Toward the end of her excellent biography of Marie-Madeleine Fourcade(Madame Fourcade’s Secret War), the courageous woman who led France’s largest anti-Nazi resistance organization during World War II, Lynne Olson quotes the beginning of the unofficial anthem of the French resistance:
Friend, do you hear The dark flight of crow Over our plains? Friend, do you hear The muffled cries Of a country in chains?
It is a poignant stanza that, sadly, has deep resonance in our day. And Olson ends the book with a very concise description of what brought the members of the French underground together, what helped them save the soul and honor of France: “a refusal to be silenced and an iron determination to fight against the destruction of freedom and human dignity.”
As Russia continues its criminal war on Ukraine, so too do some inside Russia refuse to be silenced. Against the odds, they resist.
This resistance comes in many guises. As a friend wrote from Moscow, "while there are many heroes who openly resist Evil, there are also plenty who just stubbornly do their jobs. Not as if nothing was happening, but in spite of what is happening."
To work “professionally, with quality, without lies and exaggerations, and stretching oneself to complete a task – that too is resisting,” they wrote. It is “much easier for those who have stayed behind to do their job because of those who left and are able to speak openly and without censorship. Both are for the same thing.
“Each person does what they can, but they resist… no, not tanks (this we cannot do), but devastation, despondency, entropy, and lies… And it is not in two or three places, but all around us. Look closely, it's everywhere. Kindness, mercy to loved ones, and even courage are often quiet, they do not yell.
“Not everyone is ready to go to prison, but very, very many are ready to defend their dignity, to live without putting their conscience up for sale. Everyone who loves and does not hate, everyone who does not lie, everyone who has not confused white and black, everyone who simply remains human, is practicing this simple thing: resistance to violence and evil.
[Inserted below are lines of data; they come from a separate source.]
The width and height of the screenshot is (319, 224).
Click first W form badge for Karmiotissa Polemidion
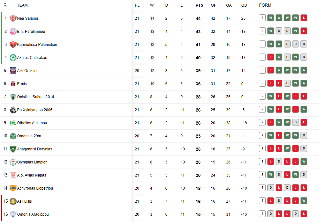click(x=270, y=44)
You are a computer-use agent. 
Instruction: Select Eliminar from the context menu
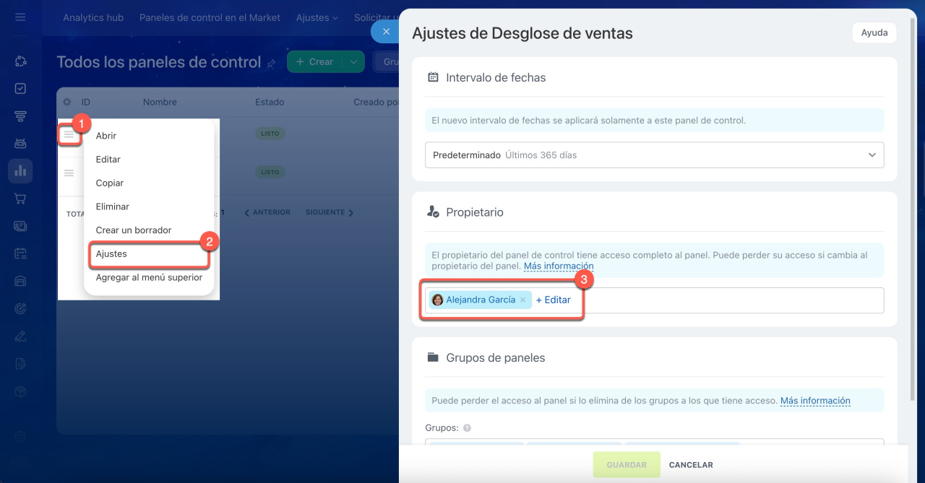(x=113, y=206)
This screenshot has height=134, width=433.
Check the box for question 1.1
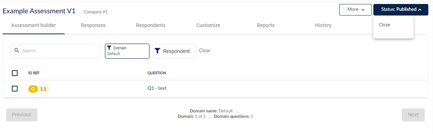coord(15,89)
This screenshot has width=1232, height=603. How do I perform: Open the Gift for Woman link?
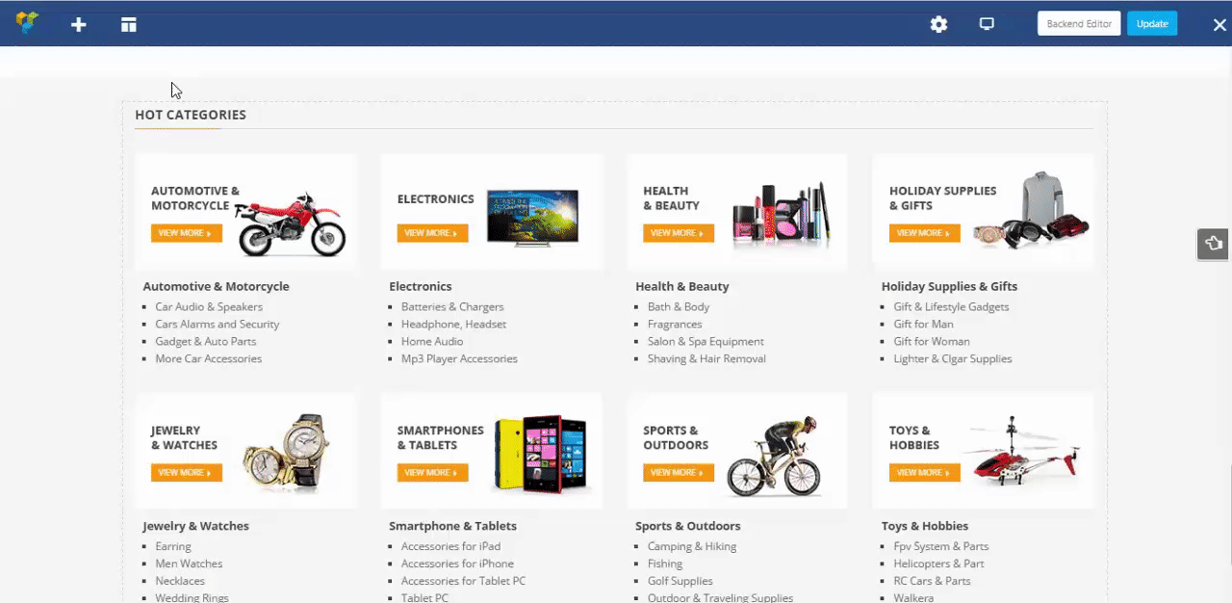coord(932,341)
“And they are growing, growing underground. They are an invisible green grass, a yellow-breasted flower. And one day they will break through the asphalt.”
It is our hope and prayer that 2023 will be an awakening from the nightmare that was 2022, that Russians will begin to claw back their freedoms and their country (as Ukraine did nearly a decade ago), and begin creating a Russia that, as one brave soul profiled in this issues says, is free and wonderful.